Cuando Rousseau difundió el contrato social, causó mucha efervescencia en Francia, primero, y en Europa después. En el contrato social, la burguesía francesa veía un camino para obtener más poder. A fin de cuentas es una disputa por el poder absoluto del rey, contra el de la sociedad, que se va a disgregar en tres poderes. Esto no tiene una solución más que violenta: el rey trata de imponer su sistema absolutista y fracasa; se levanta el pueblo en armas y se viene la revolución…
El contrato que existía antes de la Revolución francesa estaba rebasado. Las instituciones se fisuraron, la economía colapsaba… cuando se vio que no hubo manera de detener el problema, se llamó a los Estados Generales, que eran una institución medieval compuesta por gente de todo el país que se reunía cuando había problemas severos. Estaban representados por la aristocracia, el clero y el pueblo.
En la primavera de 1789, las tres órdenes se reunieron en Versalles para enfrentar la crisis económica del país, y esto desembocó en una revolución. El pueblo no aceptó las cláusulas que le quería imponer la aristocracia, entraron en conflicto y acabaron sublevándose. La toma de la Bastilla, en julio de 1789, marcó el origen de la Revolución francesa; uno de sus principales frutos fue la Constitución de 1791.

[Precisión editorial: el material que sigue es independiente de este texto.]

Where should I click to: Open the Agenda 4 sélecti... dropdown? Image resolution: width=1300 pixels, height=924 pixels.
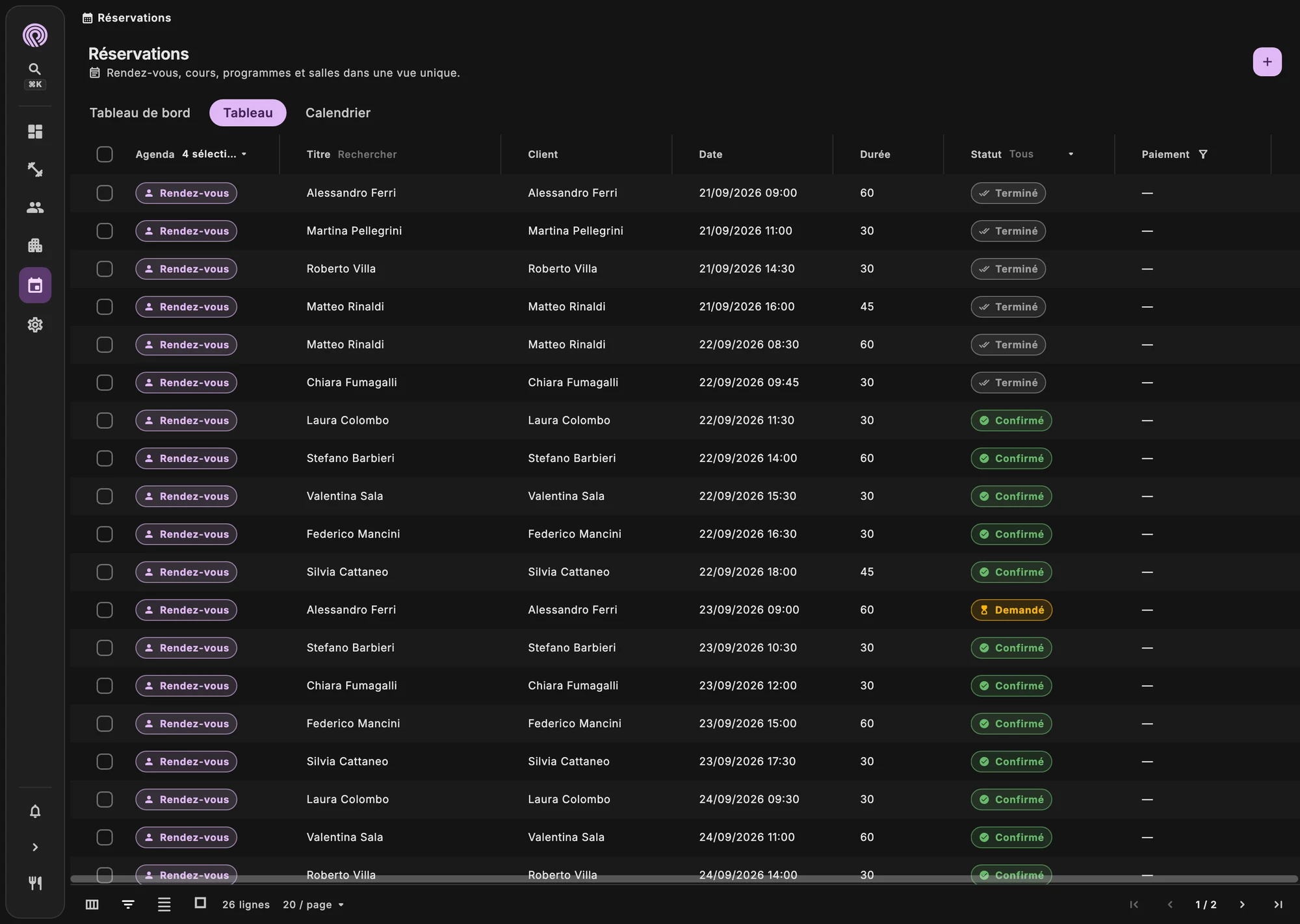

Los ingleses y los estadounidenses establecieron una carta de derechos del hombre, pero la Constitución francesa fue la que la llevó a nivel universal. Incluso antes de redactar su Constitución, se promulgó en Francia la Declaración de los derechos del hombre y del ciudadano, un documento que aún se muestra y se venera en la Organización de las Naciones Unidas. Así, podría decirse que los franceses no sólo lo hicieron en su revolución, sino que también la llevaron a todo el mundo occidental, siguiendo los enérgicos pasos de Napoleón Bonaparte.